Figure 3. Two Mutations in the PIWI Domain Activate hAgo1.

(A) View of the superimposed active sites in the PIWI domain of hAgo1 and hAgo2. The PIWI domain of hAgo1 is colored purple and hAgo2 is grey. Conserved active site residues are labeled with yellow text. Mutations in hAgo1 that activate slicing are labeled in green. The PIWI domain loops (PL1, PL2 and PL3) that cluster near the active site are indicated. (B) Sequence alignment focused on the catalytic tetrad residues for hAgo1, hAgo2, hAgo3, Drosophila Ago1 and Ago2 (dAgo1 and dAgo2), and two other eukaryotic Argonautes for which structures are known, NcQDE-2 and KpAgo.

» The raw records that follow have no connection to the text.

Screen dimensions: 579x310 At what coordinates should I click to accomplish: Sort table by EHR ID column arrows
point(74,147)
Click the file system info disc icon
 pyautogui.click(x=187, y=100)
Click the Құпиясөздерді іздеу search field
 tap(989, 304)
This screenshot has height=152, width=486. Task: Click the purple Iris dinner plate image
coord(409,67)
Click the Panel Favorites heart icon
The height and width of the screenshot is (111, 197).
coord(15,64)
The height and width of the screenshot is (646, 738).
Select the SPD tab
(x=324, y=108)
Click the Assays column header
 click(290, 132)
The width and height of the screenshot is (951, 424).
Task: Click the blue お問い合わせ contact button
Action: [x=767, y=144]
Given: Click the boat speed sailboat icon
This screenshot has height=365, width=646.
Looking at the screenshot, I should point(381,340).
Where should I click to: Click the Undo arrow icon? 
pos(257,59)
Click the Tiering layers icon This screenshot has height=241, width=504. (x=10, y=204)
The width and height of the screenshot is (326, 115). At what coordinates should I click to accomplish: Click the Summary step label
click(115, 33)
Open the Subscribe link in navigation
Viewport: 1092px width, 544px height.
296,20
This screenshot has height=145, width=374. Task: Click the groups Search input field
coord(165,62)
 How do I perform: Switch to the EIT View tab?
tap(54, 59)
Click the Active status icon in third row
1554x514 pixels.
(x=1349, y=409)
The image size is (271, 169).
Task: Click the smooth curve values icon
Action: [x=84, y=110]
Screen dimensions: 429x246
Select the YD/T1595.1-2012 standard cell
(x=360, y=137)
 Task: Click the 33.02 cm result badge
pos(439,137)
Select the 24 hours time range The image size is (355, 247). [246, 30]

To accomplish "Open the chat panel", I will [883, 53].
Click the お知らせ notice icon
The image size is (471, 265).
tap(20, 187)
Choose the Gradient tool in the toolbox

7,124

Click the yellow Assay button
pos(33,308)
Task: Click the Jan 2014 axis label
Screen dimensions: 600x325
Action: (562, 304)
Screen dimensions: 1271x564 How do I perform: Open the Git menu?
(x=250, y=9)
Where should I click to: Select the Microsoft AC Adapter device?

Conserved catalytic residues are highlighted in yellow and mutations that activate hAgo1 are highlighted in green. The PIWI domain loops PL2 and PL3 are indicated. (C) Slicer assay showing activated hAgo1_H by mutation of L674F. The N domain of hAgo2 enhances the slicing by the activated hAgo1. F676L mutants of hAgo2 have a severe defect in slicing. (D) Plot of fraction product cleaved over a 60–minute time course showing the activated hAgo1_H L674F and the enhancement from the hAgo2 N domain. The standard error deviation from the mean of three individual replicates is plotted with data points connected by a smooth curve in Excel. (E) Mutants of the PL3 loop residues in hAgo2 show that E673 is important for slicing. (F) Mutants of F676 in hAgo2 greatly impact slicing activity. Slicer assays shown in panels C, E and F are representatives of at least three individual replicates. See also Figure S3.